Dataset entries
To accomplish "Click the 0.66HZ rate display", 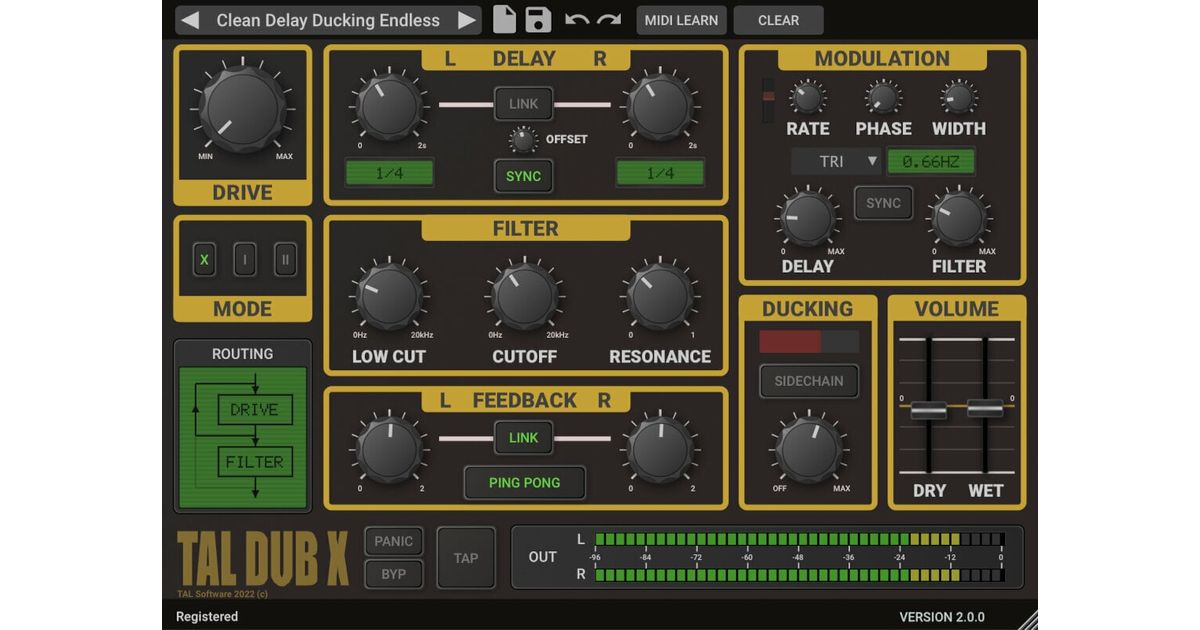I will (930, 161).
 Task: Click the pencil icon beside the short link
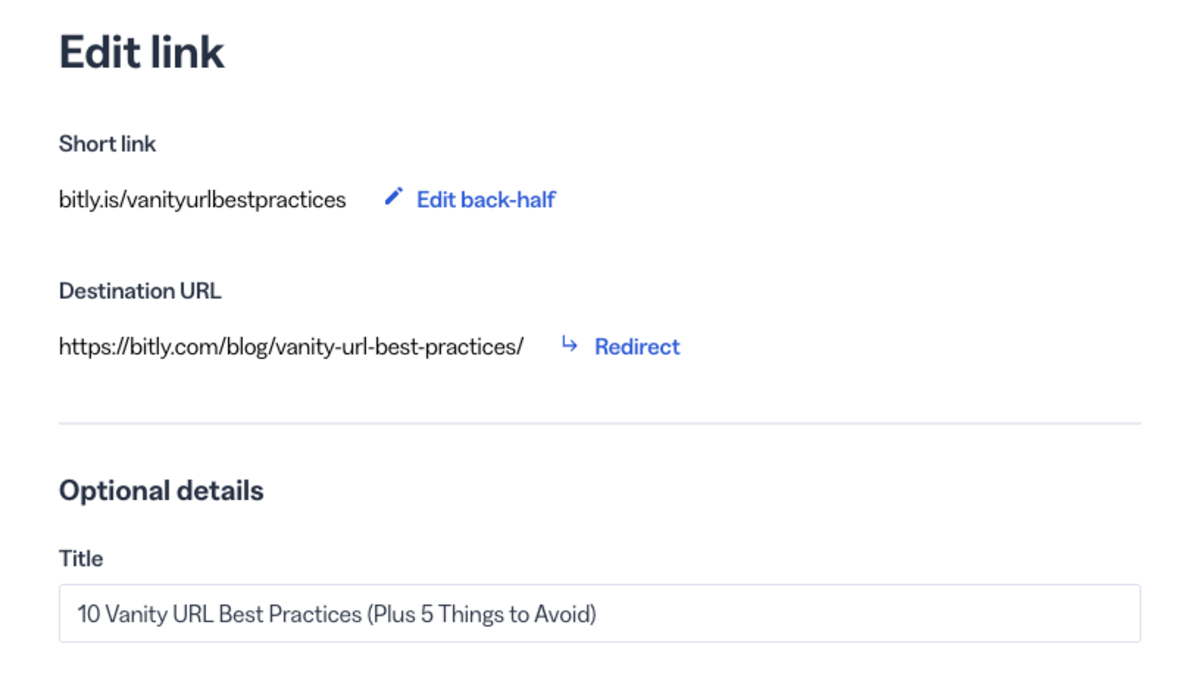coord(394,197)
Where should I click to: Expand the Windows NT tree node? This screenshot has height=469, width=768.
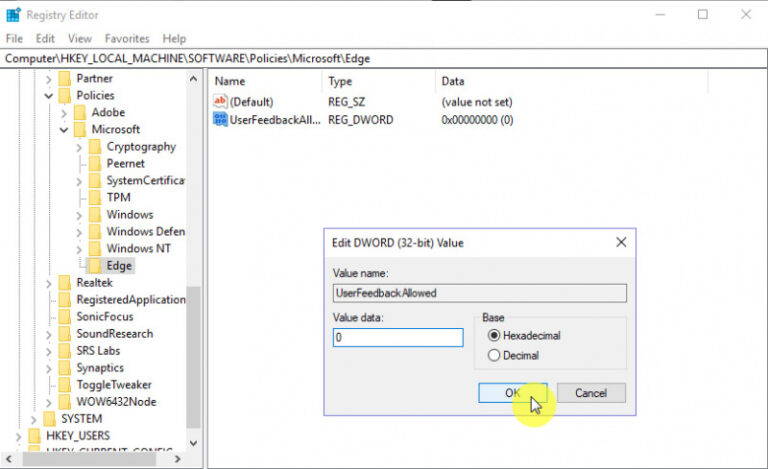click(x=79, y=249)
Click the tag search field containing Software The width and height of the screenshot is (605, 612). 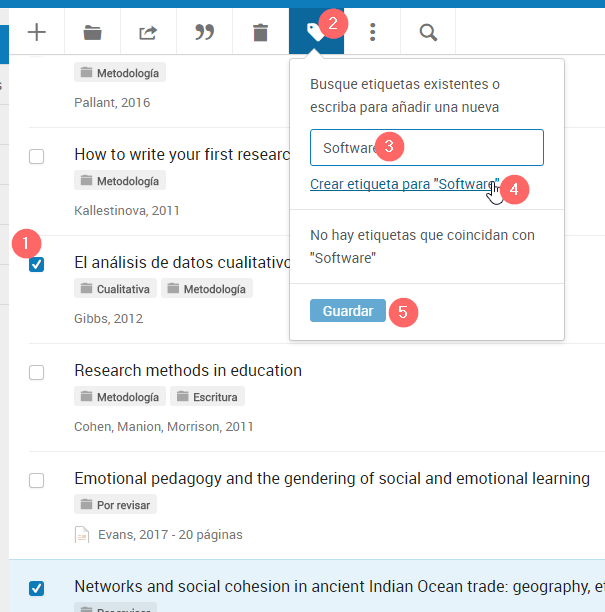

▶ _Directions for this task_:
Retype, please, exactly the lines that begin with the one containing "Where should I" and end at the last line of the entries above, both included, leaving out pictures.

▶ _Answer to this problem_:
Where should I click to: Expand the Windows NT tree node? This screenshot has height=469, width=768.
click(x=79, y=249)
Click the tag search field containing Software The width and height of the screenshot is (605, 612). 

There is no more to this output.